Emergency Medicine Fellowship Overview & Curriculum

Firefighter/paramedics Nicki Fowlie and Shawn Smith loading a gurney off of an EMS truck
The Maine Medical Center Emergency Medicine Fellowship is a 1-year, ACGME-accredited training program for emergency physicians seeking a career, and board certification, in EMS medicine. We are currently accepting one trainee per year. The program is a collaboration between Maine Medical Center, Portland Fire Department, and LifeFlight of Maine.

About Maine Medical Center

Maine Medical Center (MMC) is a tertiary care center serving Maine and northern New England. The hospital is a Level 1 trauma center, comprehensive stroke center, primary PCI center, advanced heart failure center (including VAD and ECMO) and has the state’s largest volume of emergency medicine patients. MMC is also home to Barbara Bush Children’s Hospital (BBCH), the state’s only children’s hospital. With over 100,000 annual visits, BBCH features 116 in-patient beds, including 31 Level IV NICU beds, 20 Level II continuing care nursery beds and 8 PICU beds. Affiliated with Tufts University School of Medicine, MMC hosts an Emergency Medicine Residency and robust medical student rotations. Fellows work clinical shifts in the MMC emergency department supervising resident and medical student learners.

Portland Fire Department

Portland Fire Department (PFD) is a professional, fire-based EMS service and is the busiest 911 system in Maine. PFD responded to 14,476 patients in 2021 of which 14.5% were pediatric. Fellows spend the majority of their field time working with PFD front line crews on ambulances running out of the cities each five geographic districts. Fellows will see and experience the breadth of the city’s population and associated medical needs.

Additionally, fellows work closely with Shift Leaders, responding EMS calls from across the city with Shift Lieutenants and Captains in a fly car designated “Car 9.” While on scene, the fellow provides direct medical oversight of clinical care, caregiver communication techniques, patient refusals, and all of the intangible items that make pre-hospital care unique. Fellows are expected to provide directed feedback and education to pre-hospital care providers and will receive feedback evaluations from the providers and supervisors at the end of each shift.
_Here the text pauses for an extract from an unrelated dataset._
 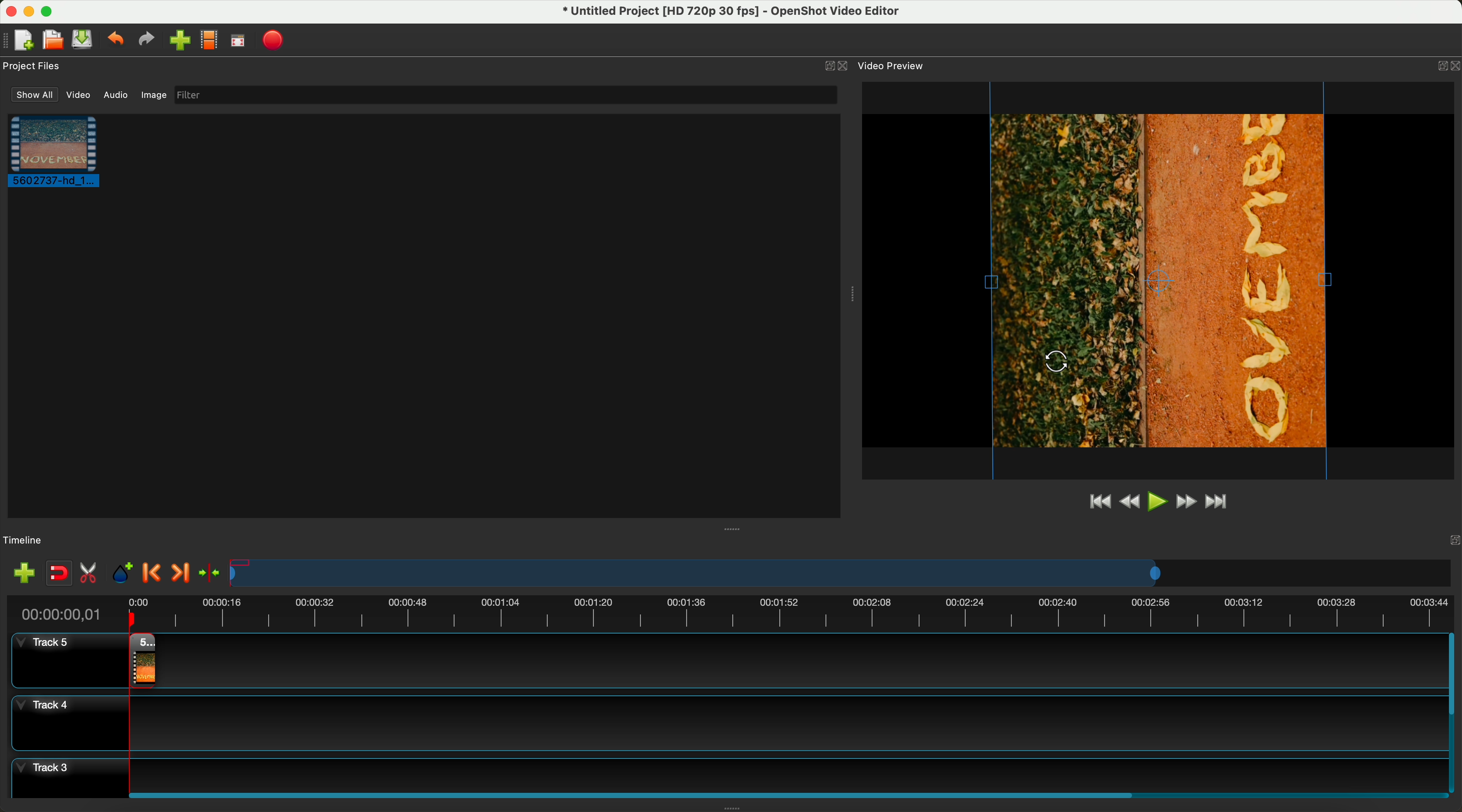 What do you see at coordinates (1444, 64) in the screenshot?
I see `` at bounding box center [1444, 64].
Fellows also have the opportunity to participate in any of the department’s special responses, which include:

  • Training with the city’s Special Reaction Team
  • Participation in the department’s Mobile Medical Outreach program (supporting the city’s most vulnerable populations such as those experiencing SUD and homelessness)
  • Air response team covering the Portland International Jetport
  • Marine units covering the city’s waterscape
  • Haz-Mat team
  • Technical rescue service

This will expose fellows to the realm of special response medicine while under direct supervision of the team’s medical directors.

LifeFlight of Maine

LifeFlight of Maine (LFOM) is Maine’s only helicopter EMS program and responds to over 2,300 calls each year. The agency's three rotor wing aircraft and single fixed wing aircraft are spread geographically across the state. Fellows spend a rotation learning from LFOM medical directors, participating in education and quality improvement efforts, and will have the opportunity to fly with the service. During this rotation, fellows assist the medical direction team in online medical control calls, post-hoc call review, utilization review, and quality improvement efforts.
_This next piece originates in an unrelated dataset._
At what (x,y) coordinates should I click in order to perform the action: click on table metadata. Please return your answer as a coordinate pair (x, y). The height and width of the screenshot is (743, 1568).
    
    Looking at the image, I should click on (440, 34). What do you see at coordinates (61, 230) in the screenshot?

In addition to these program pillars, fellows participate within Maine EMS – the statewide bureau that resources a regional emergency medicine system, oversees the development of statewide treatment protocols, and performs system-wide quality improvement. Fellows also have an opportunity to choose from elective rotations to gain insight into specific areas of pre-hospital medicine that best suit their interests.